Finland is experimenting with a radical nationwide initiative that will put money into the hands of the country’s unemployed with no strings attached.
Called the Universal Basic Income, or UBI, the idea is simple: that people living in poverty should be able to have a reliable source of income while they search for stable employment.
The Nordic country’s pilot program will include 2,000 unemployed Finns aged 25 through 58 who will receive a monthly lump sum of 560 Euros (roughly $580 USD) over the next two years. If participants find a job, full- or part-time, during the experiment they will continue to receive the UBI for the duration of the trial period.
Proponents of the Universal Basic Income believe it has the potential to eradicate poverty, cut out bureaucratic restrictions that bog down the welfare state, and promote entrepreneurship. Detractors see it as an inefficient hand-out that encourages laziness and slashes competition.
Though Finland is the first country to test out this policy on a national scale, other countries around the world are testing it out locally as well.
The province of Ontario, Canada, plans to begin a similar pilot project in the spring of this year. In California, a startup incubator called Y Combinator will give a basic monthly salary of $1,000-2,000 to 100 Oakland families.
The cities of Livorno, Italy, and Utrecht, Netherlands, began testing UBI projects last year.
In Kenya, a US non-profit called GiveDirectly is investing $30 million over the next 10 to 15 years to test out a UBI project its founders believe can reduce poverty in sub-Saharan Africa. And in India, the government plans to produce a feasibility survey on the UBI in the coming year.
Support for the Universal Basic Income varies by country, but one study found that 68% of people across more than 20 European Union countries support the initiative. Alternatively, in Switzerland a UBI proposal was voted down last June by a 3-to-1 margin.
Despite early support for Finland’s initiative, questions of economic feasibility of UBI still remain, especially for larger countries. In Canada, the Guardian reports, “the same poll that suggested broad support for the policy also found that most would not be willing to pay more taxes to support such a program.”
The price tag on a nationwide Universal Basic Income project in the United States would run around $3 trillion a year, according to the New York Times.

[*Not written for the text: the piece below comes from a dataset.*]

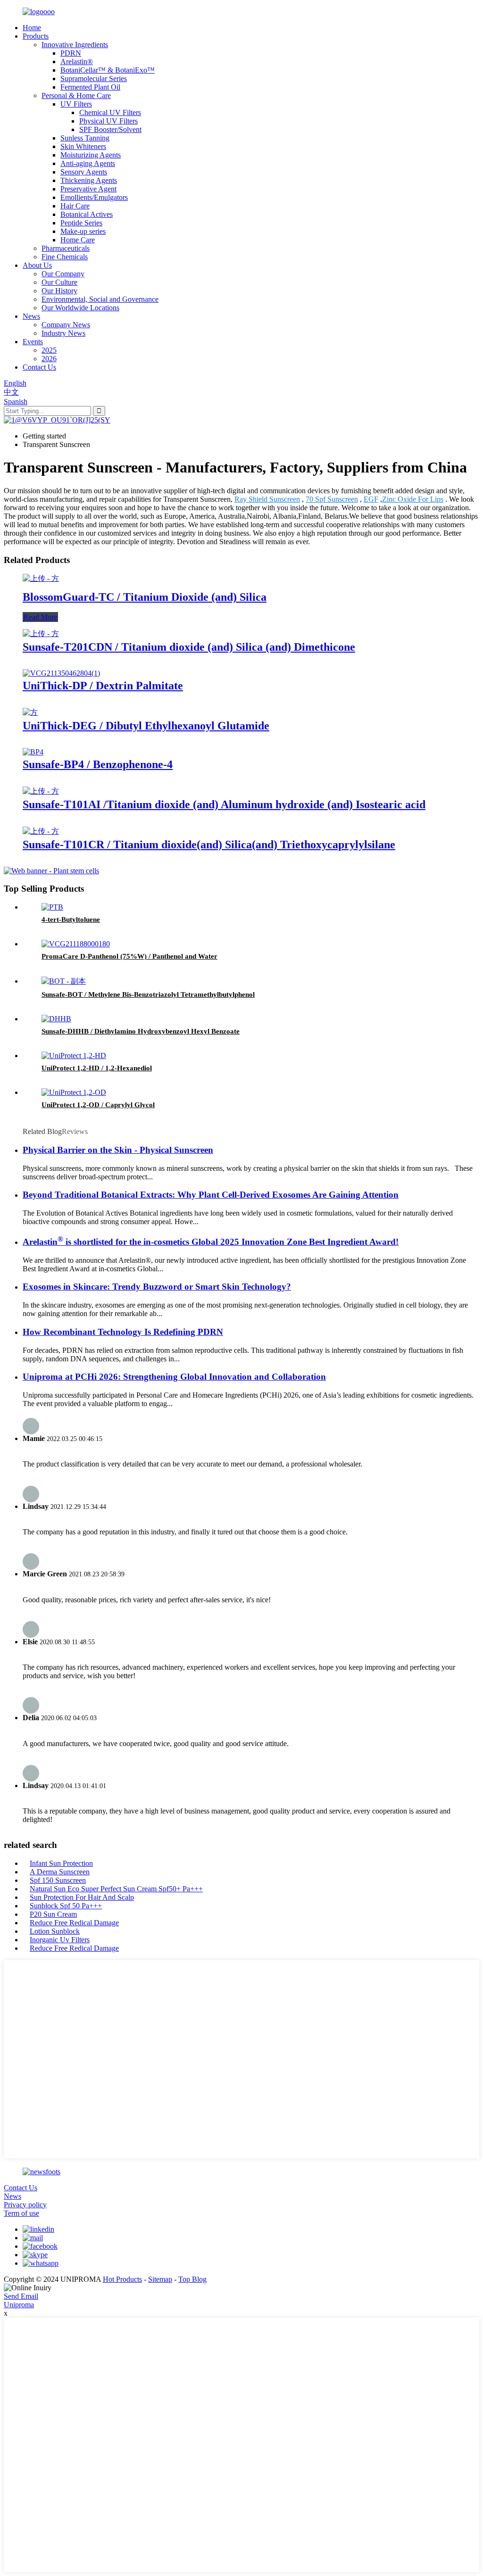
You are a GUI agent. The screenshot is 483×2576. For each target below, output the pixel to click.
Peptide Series (81, 223)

President Barack Obama, in an interview with Wired, questioned the political feasibility of such projects: “Now, whether a universal income is the right model—is it gonna be accepted by a broad base of people?—that’s a debate that we’ll be having over the next 10 or 20 years.”
In Finland, on the other hand, with a rather homogeneous population and a struggling economy (employment is over 8% in Finland, compared to under 5% in the US), UBI will allow unemployed residents to retrain into new, higher-tech positions.
The two-year pilot program in Finland — which, as Fortune notes, is not actually “universal,” as it will only apply to 2,000 people, chosen at random — will allow policymakers to gauge the usefulness of UBI initiatives.
“Some people think basic income will solve every problem under the sun, and some people think it’s from the hand of Satan and will destroy our work ethic,” Olli Kangas, who oversees research at Kela, the federal organization running the UBI projet, told the Times.
Early returns from past projects suggest that it might be effective. A 3-year UBI project in Dauphin, a small village in Manitoba, Canada, in the 1970s showed some promising results — not only for the economy, but for public health.
“Hospitalisations, accidents, injuries and mental health issues had all declined when the stipend [sic] were flowing into the community,” the Guardian wrote.
Another UBI project from the 1970s, aimed at Ontario senior citizens, led to a 25% decrease in the poverty rate for that demographic.
Hugh Segal, a former Canadian senator and now a conservative political strategist, believes UBI can appeal to both the right and the left.
“This is not something which is in any way, in my view, the precinct of the left,” Segal told The Guardian . Rather, he said, it should viewed as a community engagement project that gives people “a floor beneath which they’re not allowed to fall.”